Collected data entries
^^^^^^^^^^^^^^^^
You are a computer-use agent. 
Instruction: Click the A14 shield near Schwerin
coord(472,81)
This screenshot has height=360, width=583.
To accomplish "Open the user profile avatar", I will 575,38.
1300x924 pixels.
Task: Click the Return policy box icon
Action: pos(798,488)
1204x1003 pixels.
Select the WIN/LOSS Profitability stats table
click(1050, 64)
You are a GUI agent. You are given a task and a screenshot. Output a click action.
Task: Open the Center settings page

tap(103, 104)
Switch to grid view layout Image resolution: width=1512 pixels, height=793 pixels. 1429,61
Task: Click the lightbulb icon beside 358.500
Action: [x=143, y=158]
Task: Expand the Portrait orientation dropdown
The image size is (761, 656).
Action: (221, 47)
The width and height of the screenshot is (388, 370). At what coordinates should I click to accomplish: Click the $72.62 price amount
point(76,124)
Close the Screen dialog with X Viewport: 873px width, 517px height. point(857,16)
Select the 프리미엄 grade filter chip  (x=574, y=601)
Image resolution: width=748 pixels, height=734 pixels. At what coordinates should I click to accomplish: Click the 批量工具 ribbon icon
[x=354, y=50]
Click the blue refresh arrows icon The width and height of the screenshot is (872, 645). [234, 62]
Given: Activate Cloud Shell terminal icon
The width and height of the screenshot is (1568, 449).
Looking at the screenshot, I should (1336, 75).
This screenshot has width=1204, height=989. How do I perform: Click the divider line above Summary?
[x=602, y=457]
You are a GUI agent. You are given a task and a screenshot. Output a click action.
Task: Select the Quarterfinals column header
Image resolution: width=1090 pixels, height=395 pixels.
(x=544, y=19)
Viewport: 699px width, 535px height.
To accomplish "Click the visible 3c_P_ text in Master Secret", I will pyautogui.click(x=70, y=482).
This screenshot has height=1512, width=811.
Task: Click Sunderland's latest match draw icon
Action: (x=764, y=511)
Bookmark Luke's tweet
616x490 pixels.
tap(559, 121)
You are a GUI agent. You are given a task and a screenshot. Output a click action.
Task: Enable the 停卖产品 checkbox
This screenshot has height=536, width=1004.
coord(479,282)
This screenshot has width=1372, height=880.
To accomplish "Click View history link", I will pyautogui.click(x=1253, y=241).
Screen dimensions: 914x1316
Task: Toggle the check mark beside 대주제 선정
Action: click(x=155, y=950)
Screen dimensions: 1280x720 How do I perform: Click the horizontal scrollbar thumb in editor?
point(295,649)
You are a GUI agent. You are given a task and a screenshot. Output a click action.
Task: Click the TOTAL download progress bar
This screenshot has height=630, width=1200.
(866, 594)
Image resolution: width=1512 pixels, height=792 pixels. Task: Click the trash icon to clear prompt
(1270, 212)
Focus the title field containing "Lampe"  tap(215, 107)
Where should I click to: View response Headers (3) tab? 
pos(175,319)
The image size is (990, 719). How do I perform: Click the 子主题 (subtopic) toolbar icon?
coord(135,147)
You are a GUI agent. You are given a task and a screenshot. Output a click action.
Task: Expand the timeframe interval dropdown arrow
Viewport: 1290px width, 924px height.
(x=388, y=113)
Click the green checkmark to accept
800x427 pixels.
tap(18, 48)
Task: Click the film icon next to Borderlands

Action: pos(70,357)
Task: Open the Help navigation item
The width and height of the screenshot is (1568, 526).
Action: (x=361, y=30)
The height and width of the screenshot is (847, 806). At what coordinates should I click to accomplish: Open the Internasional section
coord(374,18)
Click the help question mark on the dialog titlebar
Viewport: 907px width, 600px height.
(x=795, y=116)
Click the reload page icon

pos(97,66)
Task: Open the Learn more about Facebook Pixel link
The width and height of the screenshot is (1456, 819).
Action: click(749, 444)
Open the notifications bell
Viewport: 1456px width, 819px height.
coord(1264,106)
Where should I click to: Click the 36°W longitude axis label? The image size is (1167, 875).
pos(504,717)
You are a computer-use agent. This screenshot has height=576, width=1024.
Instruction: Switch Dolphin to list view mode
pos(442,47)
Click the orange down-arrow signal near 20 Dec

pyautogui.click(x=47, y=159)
^^^^^^^^^^^^^^^^
_PROBLEM DESCRIPTION_
Each line of the data must be retyped exactly.

_SOLUTION_
You are a computer-use agent. 
Instruction: Click the A14 shield near Schwerin
coord(472,81)
This screenshot has height=360, width=583.
To accomplish "Open the user profile avatar", I will 575,38.
1300x924 pixels.
Task: Click the Return policy box icon
Action: pos(798,488)
1204x1003 pixels.
Select the WIN/LOSS Profitability stats table
click(1050, 64)
You are a GUI agent. You are given a task and a screenshot. Output a click action.
Task: Open the Center settings page

tap(103, 104)
Switch to grid view layout Image resolution: width=1512 pixels, height=793 pixels. 1429,61
Task: Click the lightbulb icon beside 358.500
Action: [x=143, y=158]
Task: Expand the Portrait orientation dropdown
The image size is (761, 656).
Action: (221, 47)
The width and height of the screenshot is (388, 370). At what coordinates should I click to accomplish: Click the $72.62 price amount
point(76,124)
Close the Screen dialog with X Viewport: 873px width, 517px height. point(857,16)
Select the 프리미엄 grade filter chip  (x=574, y=601)
Image resolution: width=748 pixels, height=734 pixels. At what coordinates should I click to accomplish: Click the 批量工具 ribbon icon
[x=354, y=50]
Click the blue refresh arrows icon The width and height of the screenshot is (872, 645). [234, 62]
Given: Activate Cloud Shell terminal icon
The width and height of the screenshot is (1568, 449).
Looking at the screenshot, I should (1336, 75).
This screenshot has width=1204, height=989. How do I perform: Click the divider line above Summary?
[x=602, y=457]
You are a GUI agent. You are given a task and a screenshot. Output a click action.
Task: Select the Quarterfinals column header
Image resolution: width=1090 pixels, height=395 pixels.
(x=544, y=19)
Viewport: 699px width, 535px height.
To accomplish "Click the visible 3c_P_ text in Master Secret", I will pyautogui.click(x=70, y=482).
This screenshot has height=1512, width=811.
Task: Click Sunderland's latest match draw icon
Action: (x=764, y=511)
Bookmark Luke's tweet
616x490 pixels.
tap(559, 121)
You are a GUI agent. You are given a task and a screenshot. Output a click action.
Task: Enable the 停卖产品 checkbox
This screenshot has height=536, width=1004.
coord(479,282)
This screenshot has width=1372, height=880.
To accomplish "Click View history link", I will pyautogui.click(x=1253, y=241).
Screen dimensions: 914x1316
Task: Toggle the check mark beside 대주제 선정
Action: click(x=155, y=950)
Screen dimensions: 1280x720 How do I perform: Click the horizontal scrollbar thumb in editor?
point(295,649)
You are a GUI agent. You are given a task and a screenshot. Output a click action.
Task: Click the TOTAL download progress bar
This screenshot has height=630, width=1200.
(866, 594)
Image resolution: width=1512 pixels, height=792 pixels. Task: Click the trash icon to clear prompt
(1270, 212)
Focus the title field containing "Lampe"  tap(215, 107)
Where should I click to: View response Headers (3) tab? 
pos(175,319)
The image size is (990, 719). How do I perform: Click the 子主题 (subtopic) toolbar icon?
coord(135,147)
You are a GUI agent. You are given a task and a screenshot. Output a click action.
Task: Expand the timeframe interval dropdown arrow
Viewport: 1290px width, 924px height.
(x=388, y=113)
Click the green checkmark to accept
800x427 pixels.
tap(18, 48)
Task: Click the film icon next to Borderlands

Action: pos(70,357)
Task: Open the Help navigation item
The width and height of the screenshot is (1568, 526).
Action: (x=361, y=30)
The height and width of the screenshot is (847, 806). At what coordinates should I click to accomplish: Open the Internasional section
coord(374,18)
Click the help question mark on the dialog titlebar
Viewport: 907px width, 600px height.
(x=795, y=116)
Click the reload page icon

pos(97,66)
Task: Open the Learn more about Facebook Pixel link
The width and height of the screenshot is (1456, 819).
Action: click(749, 444)
Open the notifications bell
Viewport: 1456px width, 819px height.
coord(1264,106)
Where should I click to: Click the 36°W longitude axis label? The image size is (1167, 875).
pos(504,717)
You are a computer-use agent. This screenshot has height=576, width=1024.
Instruction: Switch Dolphin to list view mode
pos(442,47)
Click the orange down-arrow signal near 20 Dec

pyautogui.click(x=47, y=159)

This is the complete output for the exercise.